Frente a los enjambres, Freddy Gutiérrez le canta a la vida. A veces utiliza armónicas e instrumentos de viento y a veces utiliza la guitarra. Las letras no las tiene presentes, pero dice que están siempre enfocadas en exaltar el encuentro “con el todo”.
“Las letras de las canciones están dirigidas al agradecimiento de la tierra, la vitalidad del ser humano. Es endulzar pensamiento y corazón”, expresó el apicultor.

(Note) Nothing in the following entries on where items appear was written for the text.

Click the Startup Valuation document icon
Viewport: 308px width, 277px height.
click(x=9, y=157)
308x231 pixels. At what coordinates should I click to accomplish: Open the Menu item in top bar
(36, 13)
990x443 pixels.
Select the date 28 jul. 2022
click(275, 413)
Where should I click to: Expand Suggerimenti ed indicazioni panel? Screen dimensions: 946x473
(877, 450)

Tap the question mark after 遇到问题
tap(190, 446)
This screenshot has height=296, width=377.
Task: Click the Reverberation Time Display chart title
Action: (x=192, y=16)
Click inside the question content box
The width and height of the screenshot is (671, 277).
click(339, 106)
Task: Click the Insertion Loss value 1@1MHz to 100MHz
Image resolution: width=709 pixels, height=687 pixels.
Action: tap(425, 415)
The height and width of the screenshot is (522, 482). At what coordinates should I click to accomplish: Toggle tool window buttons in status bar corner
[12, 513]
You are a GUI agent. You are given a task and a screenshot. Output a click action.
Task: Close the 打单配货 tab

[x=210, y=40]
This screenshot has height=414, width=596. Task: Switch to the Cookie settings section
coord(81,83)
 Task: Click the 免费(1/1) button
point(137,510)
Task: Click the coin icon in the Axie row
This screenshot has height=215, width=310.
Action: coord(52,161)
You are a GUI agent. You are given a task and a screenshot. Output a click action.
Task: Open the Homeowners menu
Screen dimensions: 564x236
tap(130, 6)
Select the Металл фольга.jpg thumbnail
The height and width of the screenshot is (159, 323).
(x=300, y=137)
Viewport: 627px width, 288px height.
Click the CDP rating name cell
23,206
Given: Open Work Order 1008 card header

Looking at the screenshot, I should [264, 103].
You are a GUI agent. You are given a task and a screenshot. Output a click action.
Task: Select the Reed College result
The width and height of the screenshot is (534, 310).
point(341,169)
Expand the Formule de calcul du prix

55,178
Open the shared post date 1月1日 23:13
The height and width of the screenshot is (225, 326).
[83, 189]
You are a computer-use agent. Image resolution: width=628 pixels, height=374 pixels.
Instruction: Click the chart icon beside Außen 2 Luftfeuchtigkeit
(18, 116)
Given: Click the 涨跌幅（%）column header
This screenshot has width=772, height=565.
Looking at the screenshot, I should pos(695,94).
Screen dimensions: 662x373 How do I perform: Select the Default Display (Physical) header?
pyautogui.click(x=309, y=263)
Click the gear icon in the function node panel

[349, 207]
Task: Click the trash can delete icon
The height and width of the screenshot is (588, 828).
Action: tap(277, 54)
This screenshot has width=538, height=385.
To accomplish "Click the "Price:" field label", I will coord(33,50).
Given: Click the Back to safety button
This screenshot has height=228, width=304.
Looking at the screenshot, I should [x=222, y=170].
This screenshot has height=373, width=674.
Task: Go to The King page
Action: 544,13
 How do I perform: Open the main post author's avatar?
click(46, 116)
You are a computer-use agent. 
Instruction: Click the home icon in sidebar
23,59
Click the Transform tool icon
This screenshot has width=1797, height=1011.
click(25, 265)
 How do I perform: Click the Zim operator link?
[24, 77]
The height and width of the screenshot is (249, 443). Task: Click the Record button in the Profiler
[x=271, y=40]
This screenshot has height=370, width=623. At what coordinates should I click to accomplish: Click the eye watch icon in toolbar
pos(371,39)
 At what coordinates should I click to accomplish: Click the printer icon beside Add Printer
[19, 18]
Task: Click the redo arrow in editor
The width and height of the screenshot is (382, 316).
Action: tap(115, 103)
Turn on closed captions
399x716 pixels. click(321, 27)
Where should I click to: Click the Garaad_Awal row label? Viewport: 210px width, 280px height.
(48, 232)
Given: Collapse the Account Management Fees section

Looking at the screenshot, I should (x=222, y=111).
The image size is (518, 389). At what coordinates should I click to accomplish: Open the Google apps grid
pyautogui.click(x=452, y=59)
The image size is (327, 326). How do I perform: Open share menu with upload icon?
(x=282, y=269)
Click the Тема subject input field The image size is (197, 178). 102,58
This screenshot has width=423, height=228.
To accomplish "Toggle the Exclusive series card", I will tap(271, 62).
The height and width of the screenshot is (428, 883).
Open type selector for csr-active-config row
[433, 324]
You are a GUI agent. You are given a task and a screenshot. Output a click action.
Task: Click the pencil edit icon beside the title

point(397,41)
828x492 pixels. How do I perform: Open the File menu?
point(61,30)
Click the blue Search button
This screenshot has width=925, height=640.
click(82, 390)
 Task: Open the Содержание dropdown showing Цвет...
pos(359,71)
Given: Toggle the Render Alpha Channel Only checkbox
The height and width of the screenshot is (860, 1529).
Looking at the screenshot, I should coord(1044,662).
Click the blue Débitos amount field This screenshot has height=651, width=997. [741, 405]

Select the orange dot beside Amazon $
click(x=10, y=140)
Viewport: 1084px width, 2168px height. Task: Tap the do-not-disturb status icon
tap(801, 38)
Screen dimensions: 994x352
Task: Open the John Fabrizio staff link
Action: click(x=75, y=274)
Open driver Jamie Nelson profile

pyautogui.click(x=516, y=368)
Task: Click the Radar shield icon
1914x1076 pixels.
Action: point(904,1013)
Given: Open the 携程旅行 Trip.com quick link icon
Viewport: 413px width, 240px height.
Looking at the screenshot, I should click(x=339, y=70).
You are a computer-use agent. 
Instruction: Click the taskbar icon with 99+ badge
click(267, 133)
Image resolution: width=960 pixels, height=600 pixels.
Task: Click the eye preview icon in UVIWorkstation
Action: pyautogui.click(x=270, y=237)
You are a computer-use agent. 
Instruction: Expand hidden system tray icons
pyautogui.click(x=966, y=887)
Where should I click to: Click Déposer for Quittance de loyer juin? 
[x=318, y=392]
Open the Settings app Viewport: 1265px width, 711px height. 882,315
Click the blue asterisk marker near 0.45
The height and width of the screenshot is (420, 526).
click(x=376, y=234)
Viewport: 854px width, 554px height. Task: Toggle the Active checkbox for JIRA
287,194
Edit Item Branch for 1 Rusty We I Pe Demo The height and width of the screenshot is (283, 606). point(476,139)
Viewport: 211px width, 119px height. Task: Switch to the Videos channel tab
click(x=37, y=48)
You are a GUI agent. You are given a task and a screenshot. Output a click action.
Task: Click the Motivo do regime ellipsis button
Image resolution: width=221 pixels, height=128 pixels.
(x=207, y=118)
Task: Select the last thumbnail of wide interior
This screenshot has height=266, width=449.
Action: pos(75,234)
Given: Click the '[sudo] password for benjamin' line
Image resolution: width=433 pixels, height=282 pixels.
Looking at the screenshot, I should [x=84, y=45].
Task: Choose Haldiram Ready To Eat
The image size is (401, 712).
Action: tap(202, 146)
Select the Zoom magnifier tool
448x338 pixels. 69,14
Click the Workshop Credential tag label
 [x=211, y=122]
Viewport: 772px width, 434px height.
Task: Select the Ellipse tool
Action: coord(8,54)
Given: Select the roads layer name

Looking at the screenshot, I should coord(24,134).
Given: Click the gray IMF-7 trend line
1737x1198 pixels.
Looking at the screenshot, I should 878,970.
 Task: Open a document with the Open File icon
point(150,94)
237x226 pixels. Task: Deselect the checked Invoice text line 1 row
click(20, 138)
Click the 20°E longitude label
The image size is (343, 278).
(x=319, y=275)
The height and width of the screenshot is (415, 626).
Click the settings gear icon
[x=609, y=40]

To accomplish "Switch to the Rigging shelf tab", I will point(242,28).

“Este espacio está consagrado para que la miel sea un elemento para la medicina, la salud y el bienestar, no solo para el consumo ocasional. Es crear conciencia de que la primera medicina para el ser humano es el alimento”, añadió.
Un tarro por un árbol
Cada persona que adquiere un frasco de Miel Savia recibe una semilla del proyecto Sembremos agua. El 14 % de cada frasco de miel está destinado a la siembra de árboles nativos como arrayán, cedro, chicalá, laurel de cera, roble, corono, espino, mano de oso, árbol loco y una planta muy especial, la palma helecho.
“Este helecho llama el agua. Es uno de los más antiguos, también le dicen el helecho fósil. Entonces, está ligado al conocimiento de la tierra antigua, a la antigüedad de la raíz”, explicó Gutiérrez.
Gutiérrez y el grupo de sembradores viajan durante dos horas hasta un bosque con desnivel positivo de 500 metros donde no hay carreteras. Es un camino tradicional de piedra por el que suben mulas de carga, contratadas por el grupo, para transportar los árboles. En los últimos dos años han participado aproximadamente 800 personas.
“Siento que de esta manera puedo ser parte del todo de la tierra. Poder dejar una semilla en este viaje en el que estamos para el bien de todos. Me siento alegre y agradecido. Ha sido un gran camino de aprendizaje”, finalizó.